Discover some of the best things to do in Edinburgh. The city centre is compact, if a little hilly in some places, but definitely small enough to be explored on foot. There are beautiful open spaces, historic castles and palaces. There are orderly New Town streets and higgledy-piggledy Old Town closes and wynds just waiting to be explored.
Things to do in Edinburgh
For a millennium, Edinburgh and its Old Town developed around the castle and spread east to west along the Royal Mile.
Located on this historic thoroughfare, in essence a series of streets – Castlehill, Lawnmarket, High Street, Canongate and the Abbey Strand – are some of the top things to do in Edinburgh city centre.
Starting at the top of the hill, the most popular attractions include: Edinburgh Castle, Camera Obscura, Scotch Whisky Heritage Centre, Gladstone’s Land, St Giles’ Cathedral, John Knox’s House, Canongate Kirk, Holyrood Abbey, and the Palace of Holyroodhouse, home to the royal family when visiting Edinburgh.
In 1723, writer Daniel Defoe described the Royal Mile as “the largest, longest and finest street for Buildings and Number of Inhabitants, not only in Britain, but in the World…”
However, with the Old Town becoming increasingly cramped and insanitary, many people would definitely not have recognised Defoe’s extravagant description.
For those who could afford it, the nobility and merchant classes, the John Adam and James Craig inspired Georgian New Town, where building began in the 1760s, offered open space and fresh clean air.
UNESCO World Heritage Site
The Old and New Towns of Edinburgh were inscribed (together) by UNESCO as a World Heritage Site in 1995. Designated in 2004, Edinburgh is the world’s first UNESCO City of Literature.
When to visit Edinburgh
There are events, festivals and much more besides happening in Edinburgh all year round but should you want to avoid the busiest times, the quietest months are February to April and September to November.
Where to stay in Edinburgh
Edinburgh is packed with hotels, guesthouses and bed and breakfasts but they do tend to be very busy during the summer festival months, particularly those in the city centre.
Instead of the city centre, why not stay in one of ‘Edinburgh’s villages’. With independent high streets full of small cafes and cosy restaurants, there’re easily accessible by bus, tram or on foot.
Edinburgh’s West End Village – with great cafes and coffee shops, cocktail bars, designer shopping and some of the city’s grandest Georgian New Town streets, Edinburgh’s West End Village is just a few minutes’ walk from the buzz of Princes Street.
Stockbridge is another of Edinburgh’s popular villages. Located on the northern part of the New Town, just over a mile from Waverley railway station, it has its own distinct identity, with a definite bohemian vibe.
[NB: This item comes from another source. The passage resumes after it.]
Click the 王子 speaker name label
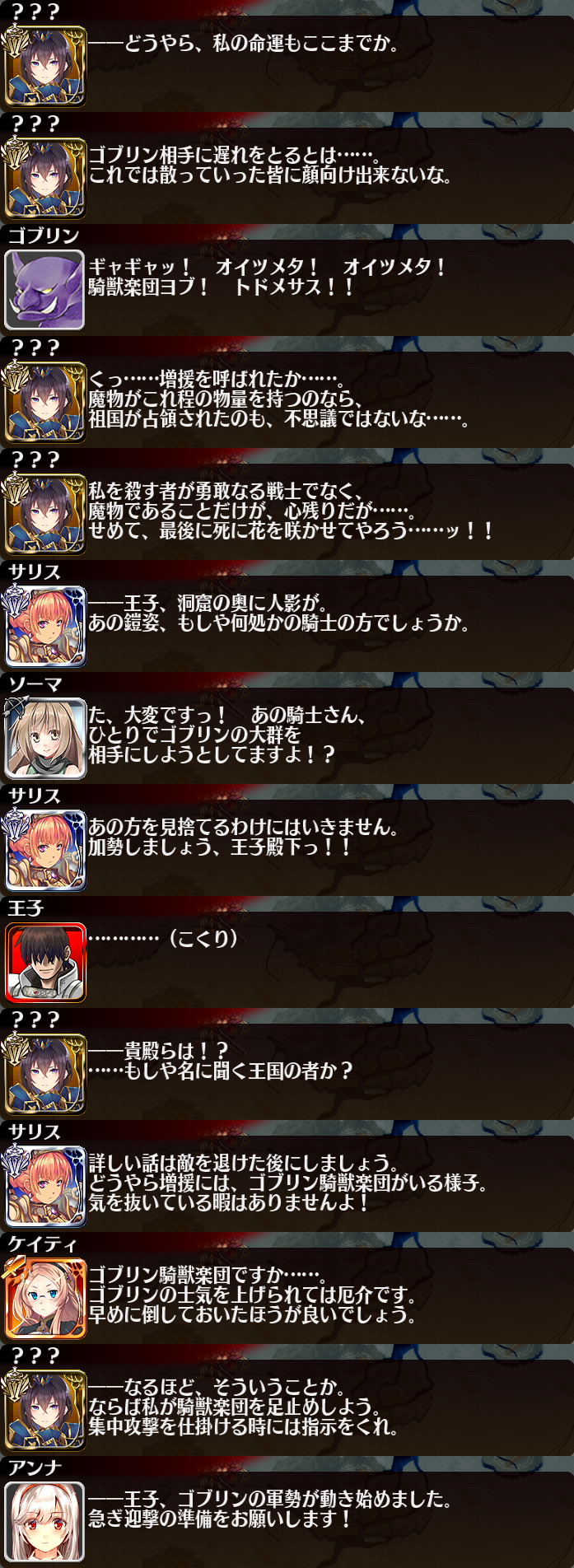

Stockbridge is a lovely place to stay or just spend a few hours exploring. There’s a weekly market, lots of delis, tea and coffee houses, intimate restaurants, cafes, pubs and a surprising number of charity shops which are great fun to rummage through. It’s also close to the Royal Botanic Gardens and the peaceful, pretty Dean Village.
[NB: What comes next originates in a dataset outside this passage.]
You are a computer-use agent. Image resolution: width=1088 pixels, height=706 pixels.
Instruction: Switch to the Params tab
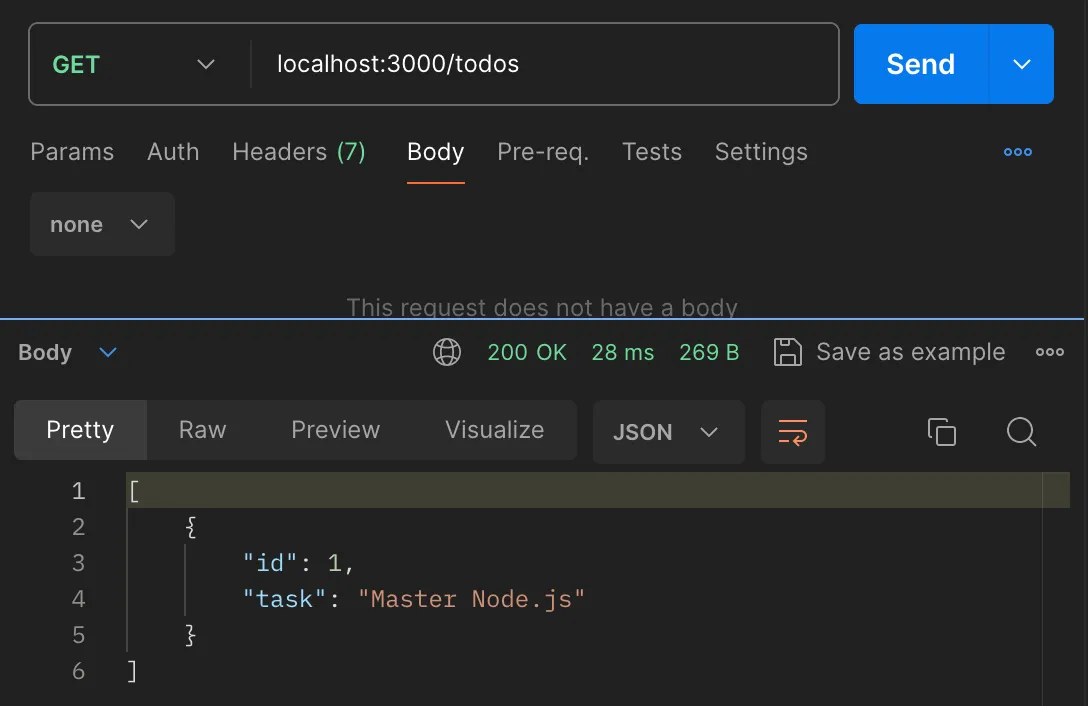[72, 152]
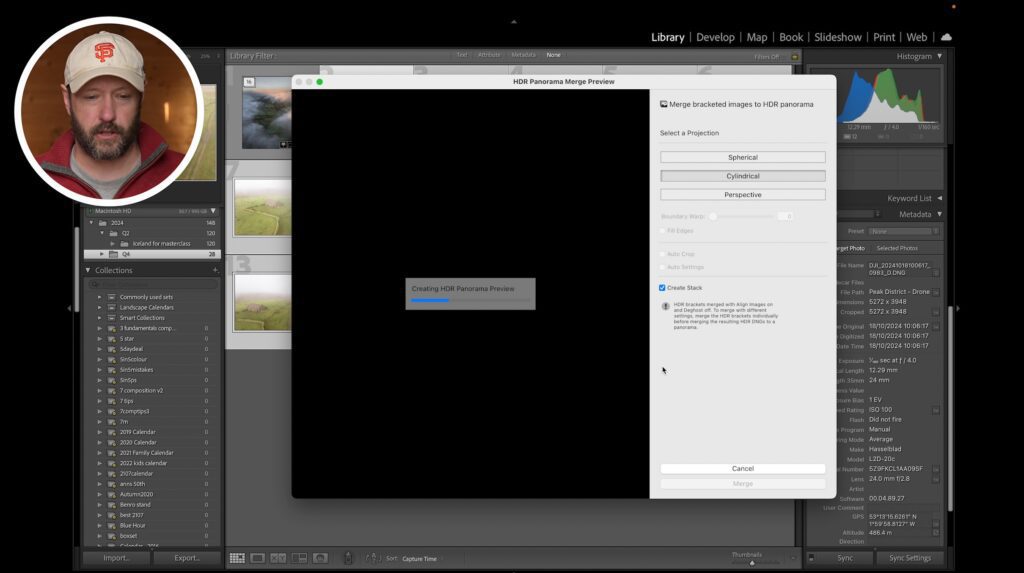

A youthful vibe in an ancient city
Along with the many thousands of visitors from countries across the world, another of the reasons that Edinburgh has such a distinctive ambiance is the large student population who not only contribute to the local economy, also add a youthful vitality to proceedings.
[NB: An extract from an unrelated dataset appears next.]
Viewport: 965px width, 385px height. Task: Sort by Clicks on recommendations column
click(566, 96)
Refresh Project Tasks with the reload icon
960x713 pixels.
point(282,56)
The students are spread across a number of leading educational institutions including the University of Edinburgh, founded in 1583 and the sixth oldest university in the English-speaking world.
Edinburgh Theatre Scene
The city has a flourishing theatre scene including the Edinburgh Playhouse Theatre, Traverse Theatre, Royal Lyceum Theatre, King’s Theatre, Festival Theatre and the Usher Hall. Add to this the myriad of small theatres, music venues and other creative spaces and you have a world-leading cultural experience.